For America's CEOs, my gift is a beautifully boxed, brand new set of corporate ethics. It's called the golden rule: "Do unto others as you would have them do unto you." Going to pollute someone's neighborhood? Then you have to live there, too. Going to slash wages and benefits? Then slash yours as well. Going to move your manufacturing to sweatshops in China? Then put your office right inside the worst sweatshop. Executive life won't be as luxurious, but CEOs would enjoy a new purity of spirit.
For George W and his cohort, "Buckshot" Cheney, I sent some tonics they can take to help them come clean when congressional investigators and grand juries get into their White House files. Confession, after all, can be good for the soul.
For Democratic leaders in Congress and the Democratic presidential aspirants, I sent jumbo glue guns so they can stiffen their spines.
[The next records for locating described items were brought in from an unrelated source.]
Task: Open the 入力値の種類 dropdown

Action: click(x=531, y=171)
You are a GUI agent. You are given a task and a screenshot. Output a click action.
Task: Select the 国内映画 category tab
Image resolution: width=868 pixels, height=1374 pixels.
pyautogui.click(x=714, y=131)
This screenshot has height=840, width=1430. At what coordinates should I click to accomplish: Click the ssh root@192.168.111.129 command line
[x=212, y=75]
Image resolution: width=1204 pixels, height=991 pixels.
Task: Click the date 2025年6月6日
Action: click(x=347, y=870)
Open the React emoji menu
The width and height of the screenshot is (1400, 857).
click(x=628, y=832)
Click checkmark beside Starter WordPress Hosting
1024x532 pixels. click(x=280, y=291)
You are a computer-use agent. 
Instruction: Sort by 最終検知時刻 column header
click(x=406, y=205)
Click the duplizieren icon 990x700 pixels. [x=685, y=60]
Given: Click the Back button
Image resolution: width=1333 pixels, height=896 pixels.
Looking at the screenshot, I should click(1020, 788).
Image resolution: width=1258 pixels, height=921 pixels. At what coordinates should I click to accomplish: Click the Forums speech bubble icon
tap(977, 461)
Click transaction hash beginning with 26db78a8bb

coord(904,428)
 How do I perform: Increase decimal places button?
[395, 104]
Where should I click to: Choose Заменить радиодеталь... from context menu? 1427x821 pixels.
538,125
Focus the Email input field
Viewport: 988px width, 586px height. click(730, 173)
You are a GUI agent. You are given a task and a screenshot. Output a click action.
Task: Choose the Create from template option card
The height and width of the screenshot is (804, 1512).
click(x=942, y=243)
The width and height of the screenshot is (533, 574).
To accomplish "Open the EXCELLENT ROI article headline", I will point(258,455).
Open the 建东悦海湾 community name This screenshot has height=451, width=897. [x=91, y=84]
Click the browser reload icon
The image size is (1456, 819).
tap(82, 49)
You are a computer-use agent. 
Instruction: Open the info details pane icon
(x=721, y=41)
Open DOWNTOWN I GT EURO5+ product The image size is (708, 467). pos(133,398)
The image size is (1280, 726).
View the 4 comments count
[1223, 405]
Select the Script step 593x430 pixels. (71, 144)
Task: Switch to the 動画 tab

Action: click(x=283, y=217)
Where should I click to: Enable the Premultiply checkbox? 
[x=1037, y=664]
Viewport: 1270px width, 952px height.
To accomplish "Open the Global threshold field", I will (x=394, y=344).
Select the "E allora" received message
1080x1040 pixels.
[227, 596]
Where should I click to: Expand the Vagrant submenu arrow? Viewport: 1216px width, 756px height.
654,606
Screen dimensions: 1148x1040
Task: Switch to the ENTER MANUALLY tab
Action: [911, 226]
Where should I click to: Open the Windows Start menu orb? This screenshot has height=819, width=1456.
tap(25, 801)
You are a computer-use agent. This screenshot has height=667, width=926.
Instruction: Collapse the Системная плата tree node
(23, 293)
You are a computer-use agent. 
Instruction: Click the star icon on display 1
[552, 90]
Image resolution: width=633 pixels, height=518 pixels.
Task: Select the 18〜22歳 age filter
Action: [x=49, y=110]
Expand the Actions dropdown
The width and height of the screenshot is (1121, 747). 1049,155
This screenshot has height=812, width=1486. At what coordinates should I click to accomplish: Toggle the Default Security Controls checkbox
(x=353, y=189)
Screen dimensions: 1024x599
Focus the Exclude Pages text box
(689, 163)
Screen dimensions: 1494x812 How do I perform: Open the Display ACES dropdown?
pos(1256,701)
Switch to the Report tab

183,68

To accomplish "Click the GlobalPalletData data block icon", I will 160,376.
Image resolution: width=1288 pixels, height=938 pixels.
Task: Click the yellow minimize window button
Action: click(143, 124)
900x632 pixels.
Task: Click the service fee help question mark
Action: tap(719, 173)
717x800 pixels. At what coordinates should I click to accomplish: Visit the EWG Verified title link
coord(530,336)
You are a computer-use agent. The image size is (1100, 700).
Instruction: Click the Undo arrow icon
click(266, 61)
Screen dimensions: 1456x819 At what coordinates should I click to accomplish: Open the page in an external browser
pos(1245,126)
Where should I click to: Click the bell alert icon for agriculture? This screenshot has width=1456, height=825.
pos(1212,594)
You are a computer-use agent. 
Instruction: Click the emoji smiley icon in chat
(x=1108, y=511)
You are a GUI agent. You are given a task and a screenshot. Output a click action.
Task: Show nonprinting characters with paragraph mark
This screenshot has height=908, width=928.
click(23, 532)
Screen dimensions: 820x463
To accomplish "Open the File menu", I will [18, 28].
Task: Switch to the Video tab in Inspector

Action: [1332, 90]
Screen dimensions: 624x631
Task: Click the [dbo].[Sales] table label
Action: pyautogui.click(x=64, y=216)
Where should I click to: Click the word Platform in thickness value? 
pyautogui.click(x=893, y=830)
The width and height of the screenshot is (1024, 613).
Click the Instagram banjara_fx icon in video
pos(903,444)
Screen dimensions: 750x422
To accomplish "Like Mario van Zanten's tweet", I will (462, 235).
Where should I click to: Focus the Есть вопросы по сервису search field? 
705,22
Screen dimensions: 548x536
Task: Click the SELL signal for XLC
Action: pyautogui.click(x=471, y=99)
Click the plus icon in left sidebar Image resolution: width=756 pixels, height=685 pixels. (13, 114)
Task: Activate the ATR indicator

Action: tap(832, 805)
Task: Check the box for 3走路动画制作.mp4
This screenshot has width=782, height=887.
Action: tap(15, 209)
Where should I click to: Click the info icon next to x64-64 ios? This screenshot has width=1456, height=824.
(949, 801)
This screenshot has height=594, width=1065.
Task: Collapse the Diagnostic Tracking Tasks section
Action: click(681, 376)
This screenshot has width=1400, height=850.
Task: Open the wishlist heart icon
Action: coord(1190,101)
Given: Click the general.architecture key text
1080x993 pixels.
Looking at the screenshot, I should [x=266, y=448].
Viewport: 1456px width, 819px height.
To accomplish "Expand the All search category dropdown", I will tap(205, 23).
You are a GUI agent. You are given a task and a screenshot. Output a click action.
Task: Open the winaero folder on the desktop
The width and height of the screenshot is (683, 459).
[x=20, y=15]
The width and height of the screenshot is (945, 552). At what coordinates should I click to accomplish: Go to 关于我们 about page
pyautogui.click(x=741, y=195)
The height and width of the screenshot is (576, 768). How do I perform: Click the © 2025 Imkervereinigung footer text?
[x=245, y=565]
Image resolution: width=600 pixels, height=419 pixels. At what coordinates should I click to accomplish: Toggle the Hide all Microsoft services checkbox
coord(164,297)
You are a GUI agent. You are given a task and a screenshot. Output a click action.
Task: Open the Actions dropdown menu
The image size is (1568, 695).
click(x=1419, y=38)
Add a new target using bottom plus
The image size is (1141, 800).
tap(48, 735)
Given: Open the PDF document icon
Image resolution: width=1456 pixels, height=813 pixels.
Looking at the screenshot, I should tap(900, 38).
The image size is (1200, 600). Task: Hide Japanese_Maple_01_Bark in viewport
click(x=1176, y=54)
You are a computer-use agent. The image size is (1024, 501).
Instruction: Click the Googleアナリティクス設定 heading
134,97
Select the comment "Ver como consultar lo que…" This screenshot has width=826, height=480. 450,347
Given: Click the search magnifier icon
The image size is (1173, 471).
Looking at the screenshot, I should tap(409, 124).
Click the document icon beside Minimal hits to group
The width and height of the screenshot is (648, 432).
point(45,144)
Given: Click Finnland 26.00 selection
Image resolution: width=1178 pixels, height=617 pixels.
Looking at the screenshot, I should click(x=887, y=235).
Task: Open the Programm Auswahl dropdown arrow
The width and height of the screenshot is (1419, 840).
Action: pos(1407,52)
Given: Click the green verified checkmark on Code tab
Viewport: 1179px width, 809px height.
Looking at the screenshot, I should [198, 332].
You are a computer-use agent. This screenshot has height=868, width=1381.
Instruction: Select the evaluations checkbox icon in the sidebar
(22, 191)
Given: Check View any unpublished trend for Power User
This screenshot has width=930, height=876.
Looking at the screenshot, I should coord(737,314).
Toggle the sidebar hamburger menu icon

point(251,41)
With regular injections, the party might finally stand up to Bush's imperial presidency and to corporate kleptocracy in Washington.
I didn't forget Republican presidential candidates, either. For Mitt, Rudy, Fred, Huck and the boys, I sent memberships in the Reality-of-the-Month Club, which will deliver a new bottle of real world experience each month. By either drinking these elixirs or rubbing them into their scalps, they can reduce their ideological fantasies and gradually ease their way toward sanity.
If the power elites accept these gifts, we'll all have a happier New Year!